I don't know where to start. I'm still reeling. I'm still sick but now my eyes also burn because I've only slept about 4 hours because my wife almost ended what I've (we've?) been fighting for for 7.5 years. And while I understand her confusion in every other part or her life and why she had to reevaluate our relationship as well, almost by default really, I don't really know where to put all that pain right now. Ultimately, she chose to be with me again but while I'm happy and relieved my heart is still reeling from it. Fallout.

Because last night put me back in a place I never thought I'd find myself in again. Faced with the heartbreak it remembered my body reacted the only way it knew from experience. It shut down. Panic attack. I expected that 10 years older also meant 10 years wiser but in the end it was like no time had passed. Panic attack. Shut down. And I did the only thing I knew would get me out of it. I caused physical pain. I didn't want to be that 19-old girl, mindlessly banging her head against the wall again. I knew that's a bad place I didn't want to go to again. So I caused controlled pain. Fingernails are enough. Nails digging into my skin. Concentrate on that. Breathe again. I've never considered myself a self-harmer because I never actually cut, I rarely used pain at all.
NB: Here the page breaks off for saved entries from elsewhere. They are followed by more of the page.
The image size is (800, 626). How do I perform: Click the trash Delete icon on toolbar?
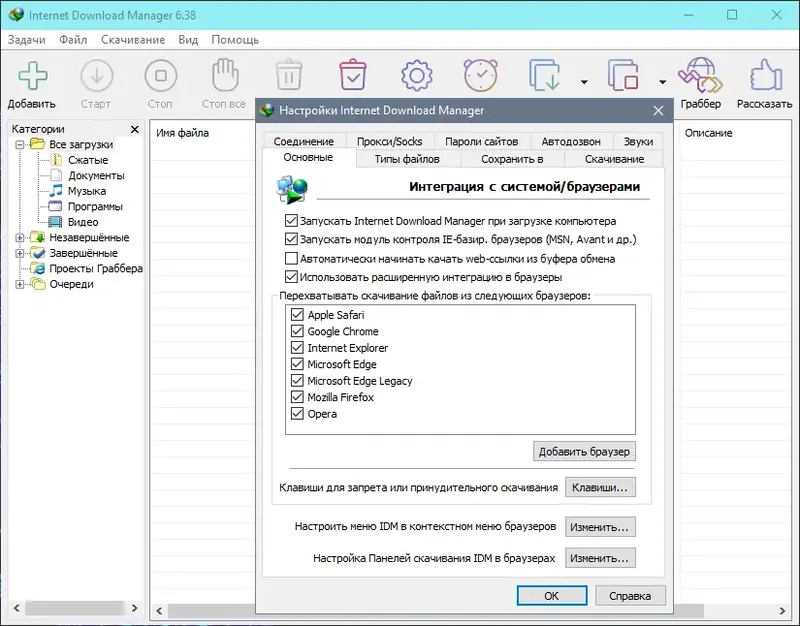(x=288, y=73)
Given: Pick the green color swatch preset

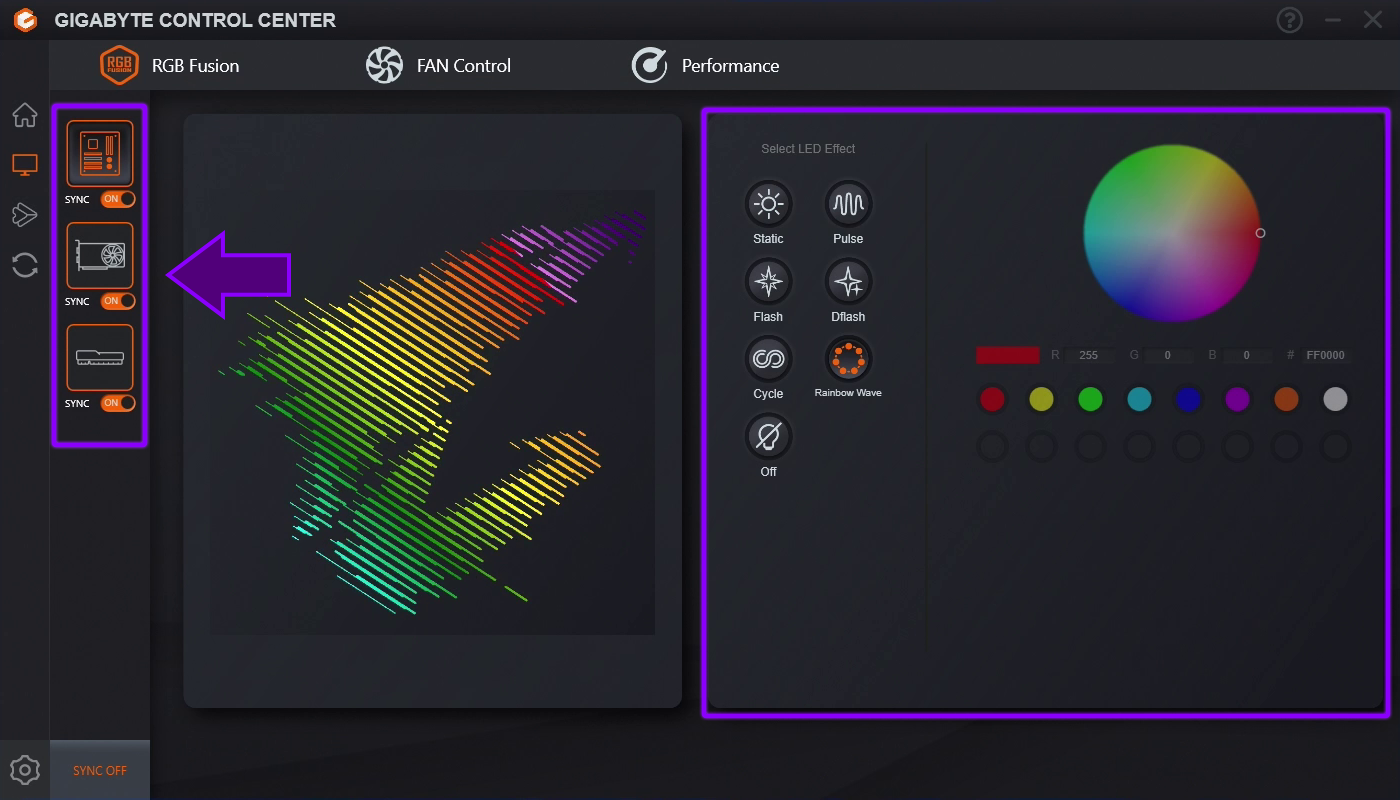Looking at the screenshot, I should click(x=1090, y=398).
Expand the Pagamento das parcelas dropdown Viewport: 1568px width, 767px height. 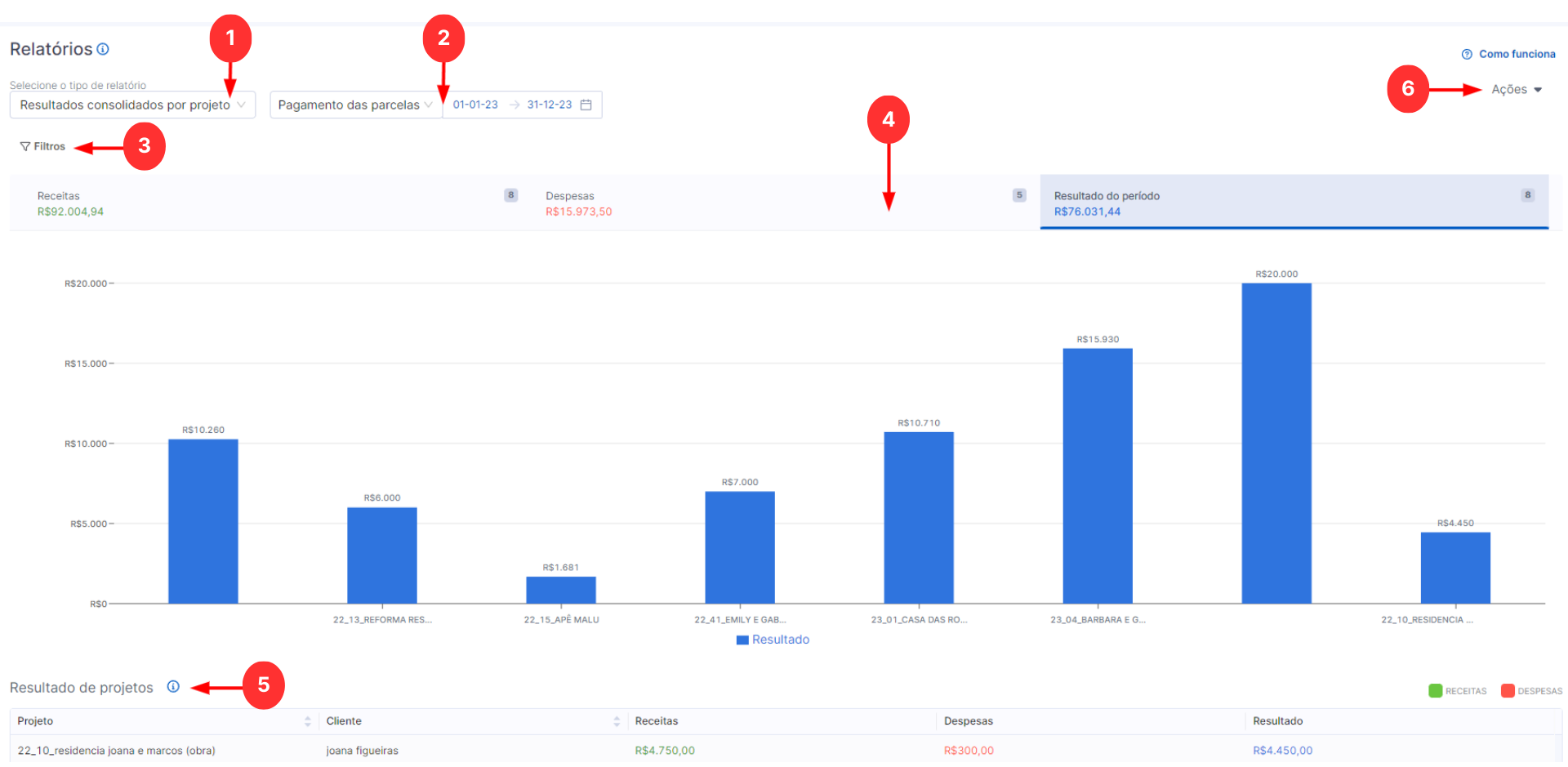click(355, 105)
But seeing someone else's reaction to what I did... maybe it is. Maybe I am. It doesn't really matter. Not in that moment. I could breathe again. It doesn't really matter. It's not my deep dark pit. That is something else. And I still need to face that one today in therapy since the triggers will not let me ignore it anymore. But that is this afternoon. For now I'm still reeling from last night.


Living life to the fullest shouldn't mean I get to not feel safe anymore. So I'm waiting for that to come back at some point, hopefully.